[What this task involves] In the material below, find the line containing "Create a new Zap with the plus icon" and the line containing "Click 'SEARCH FOR". Output those two lines and all lines between them exactly, without pictures.

[Record set]
===============
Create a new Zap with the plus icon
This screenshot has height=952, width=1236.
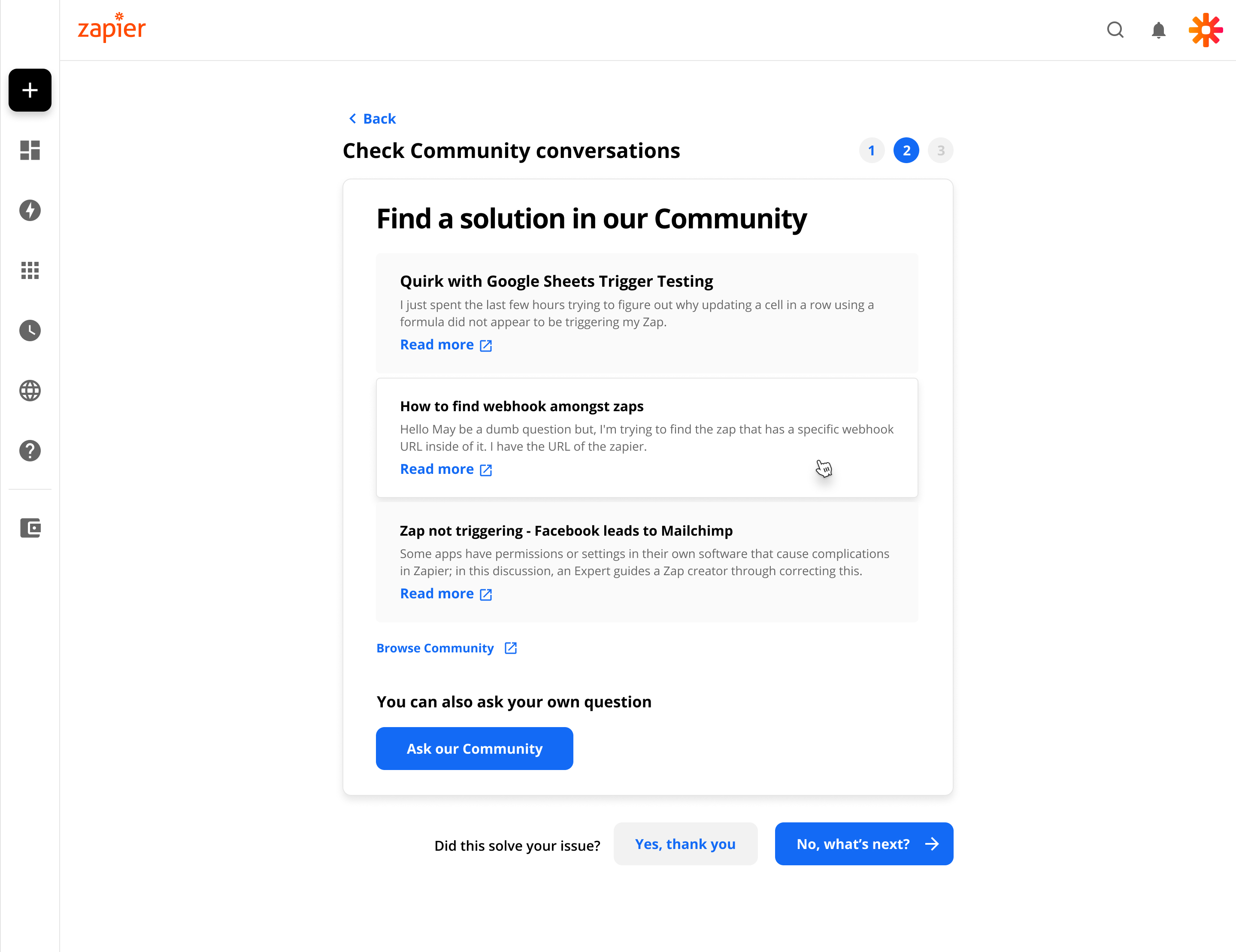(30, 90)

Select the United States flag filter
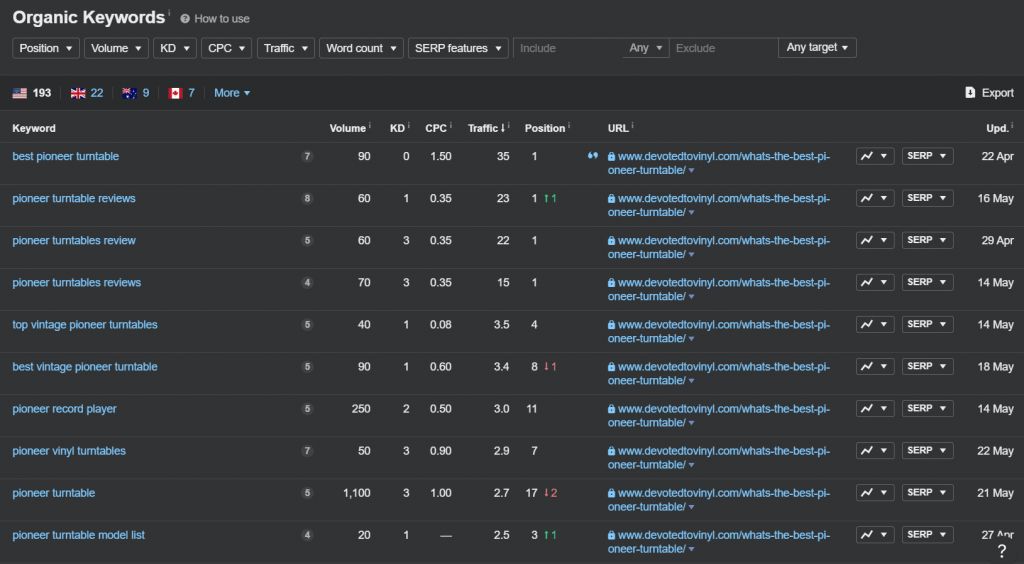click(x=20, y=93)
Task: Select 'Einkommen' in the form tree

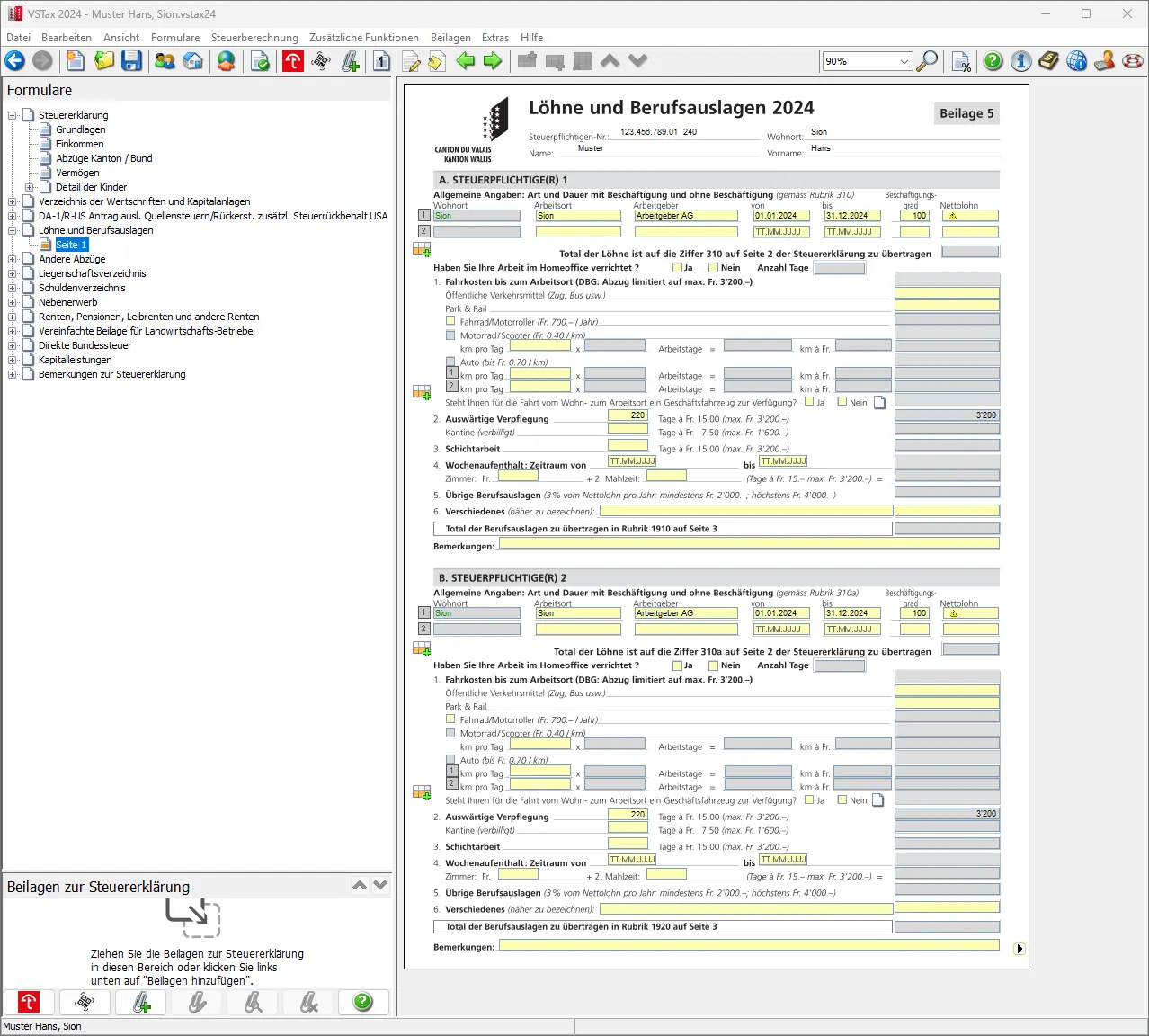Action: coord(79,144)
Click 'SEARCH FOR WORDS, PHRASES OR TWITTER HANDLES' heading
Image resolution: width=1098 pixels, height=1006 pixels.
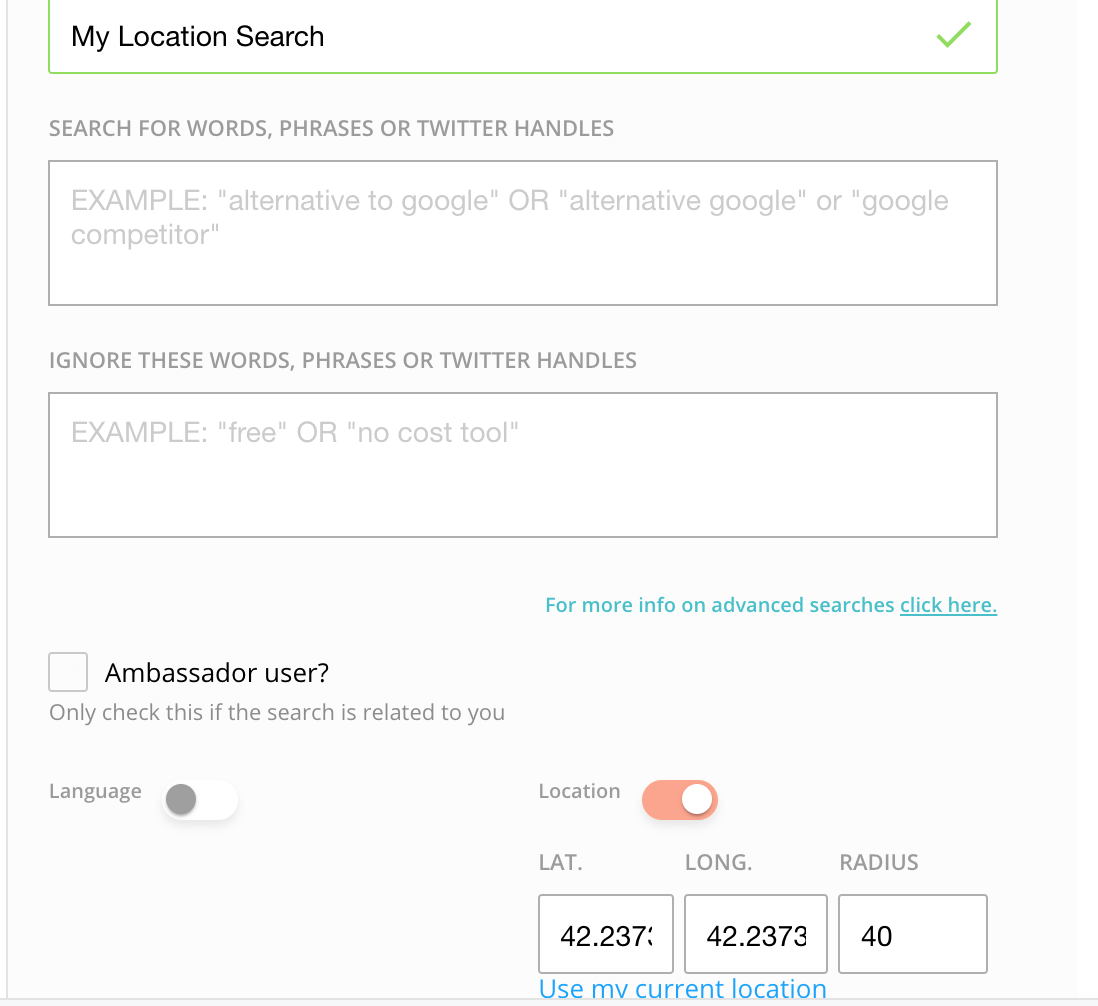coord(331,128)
===============
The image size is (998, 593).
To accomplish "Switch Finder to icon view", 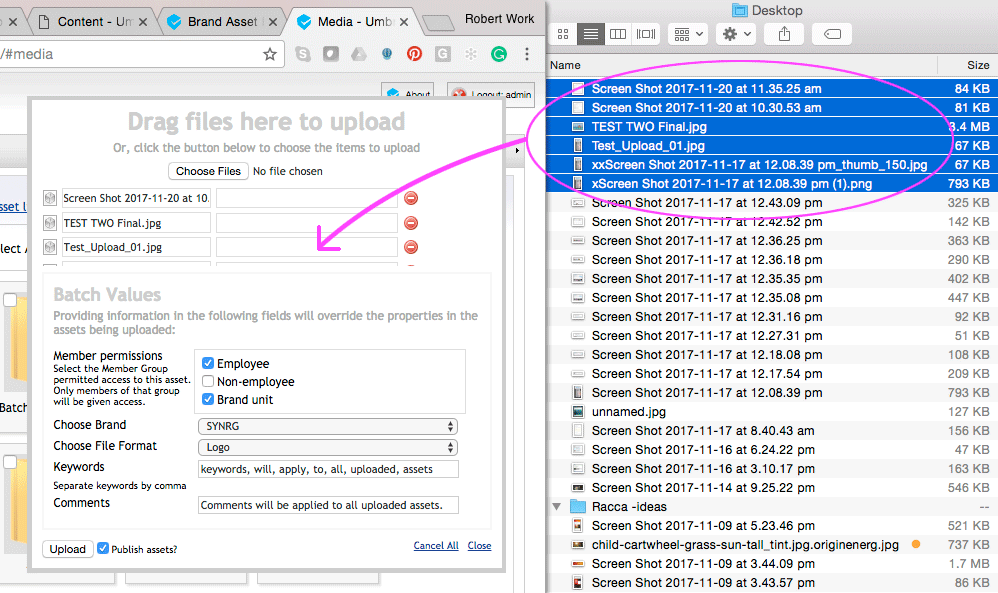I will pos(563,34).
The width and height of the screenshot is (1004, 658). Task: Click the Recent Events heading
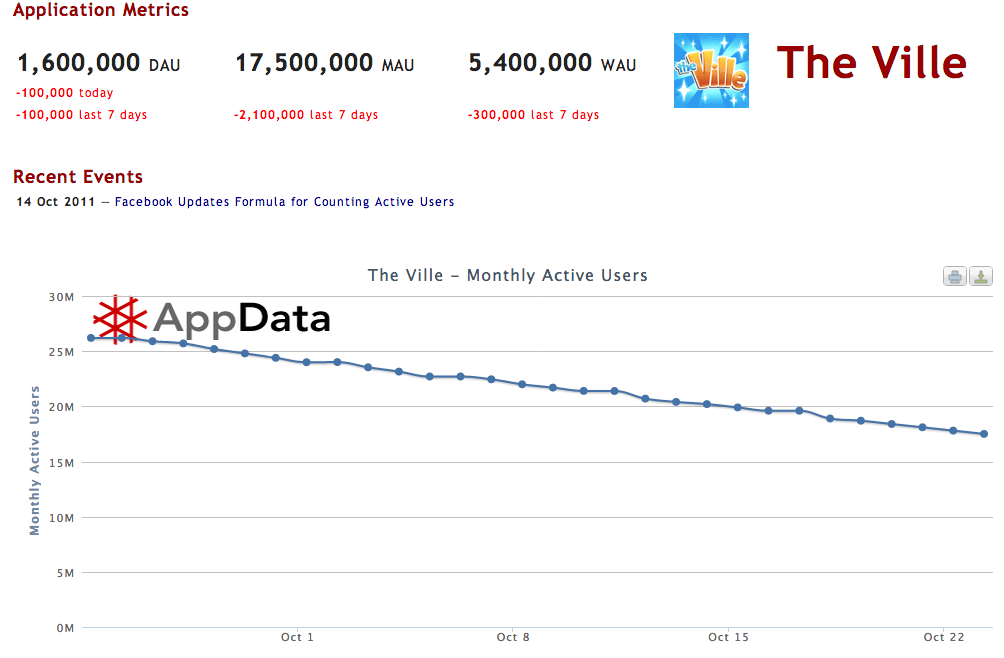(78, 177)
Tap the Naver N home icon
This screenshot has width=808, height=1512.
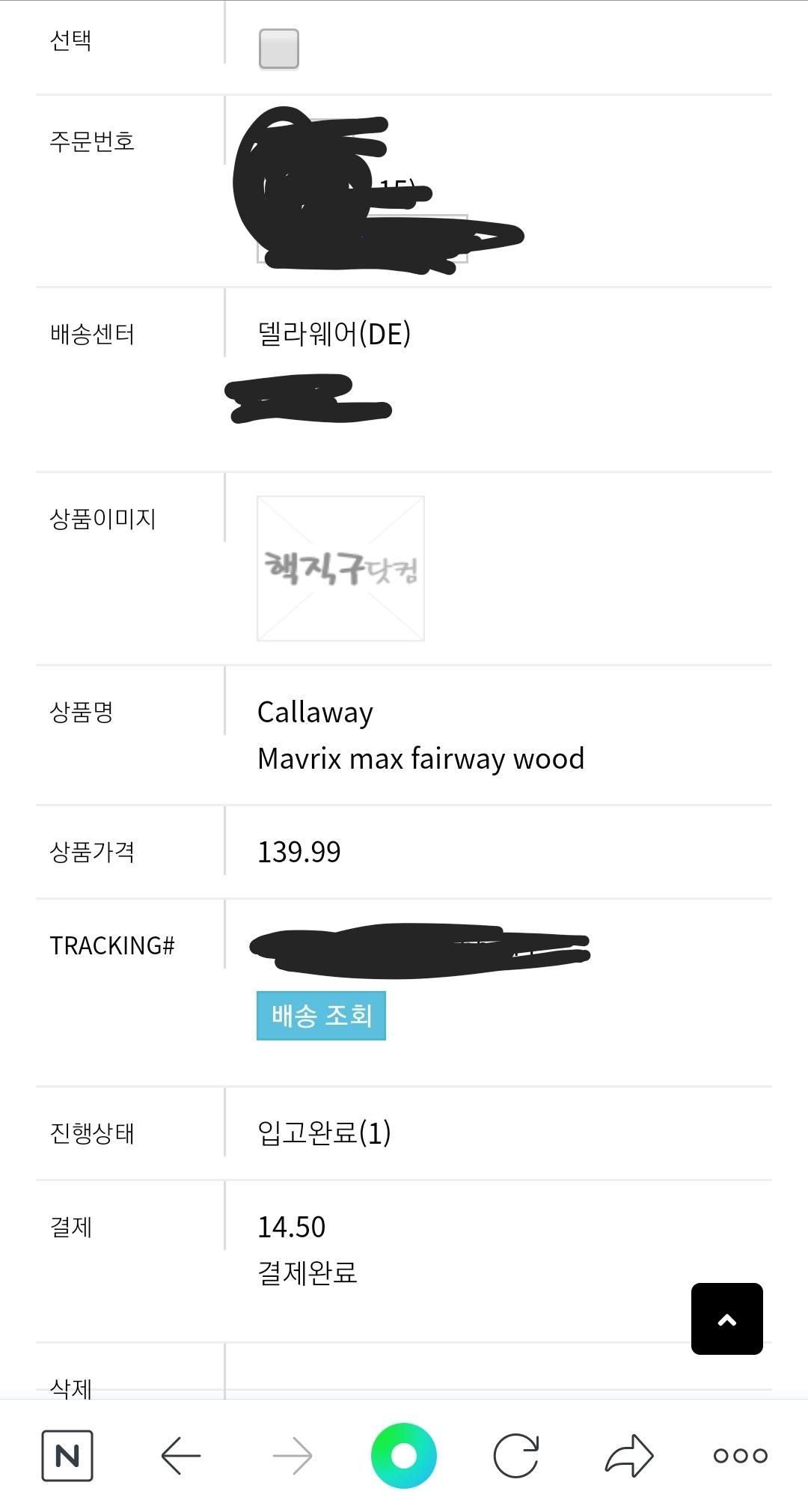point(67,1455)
===============
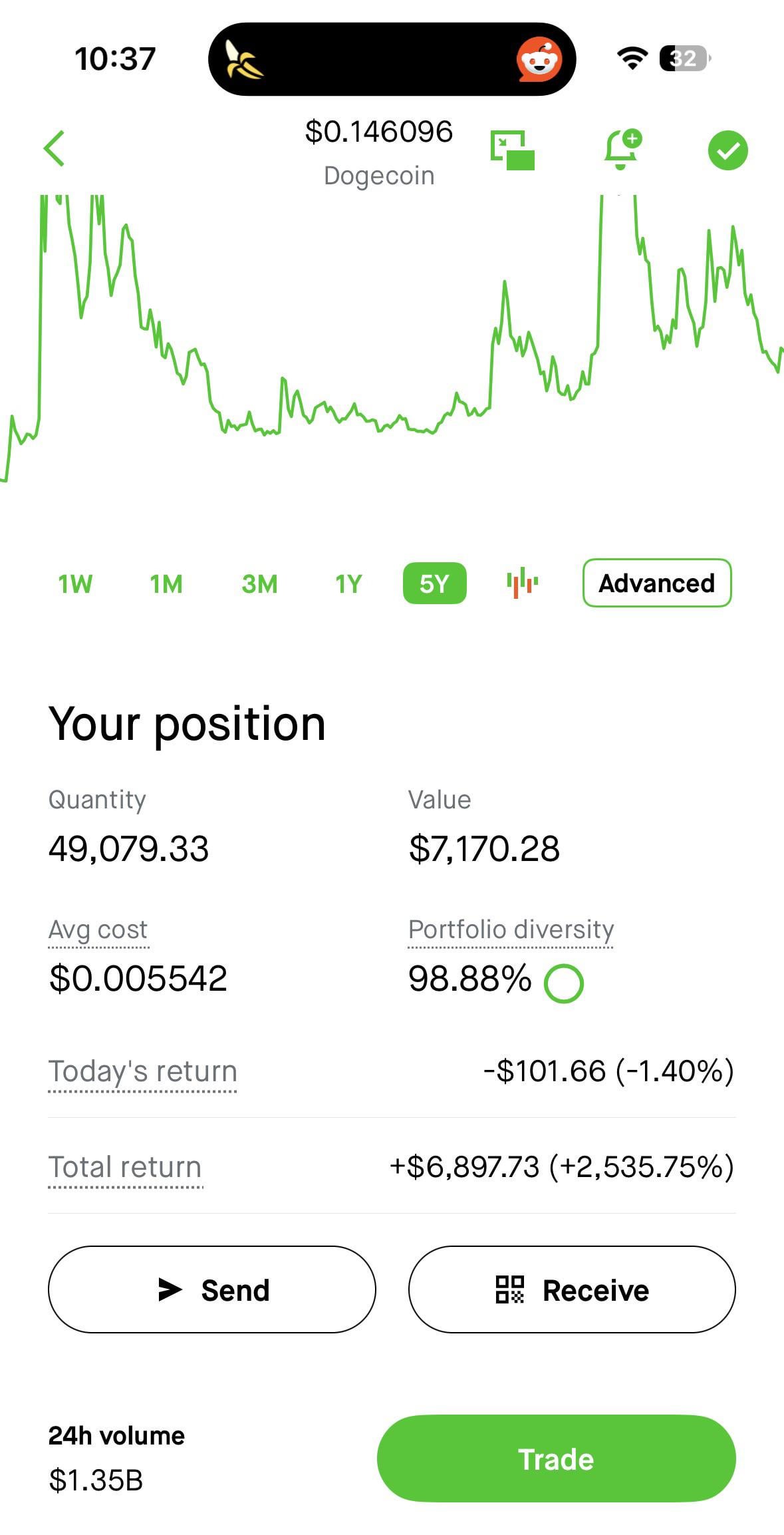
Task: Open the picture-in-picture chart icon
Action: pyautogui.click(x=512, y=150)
===============
[Answer section]
Create a new Zap with the plus icon
This screenshot has height=952, width=1236.
(30, 90)

Select the United States flag filter
click(x=20, y=93)
Task: Select 'Einkommen' in the form tree

Action: coord(79,144)
Click 'SEARCH FOR WORDS, PHRASES OR TWITTER HANDLES' heading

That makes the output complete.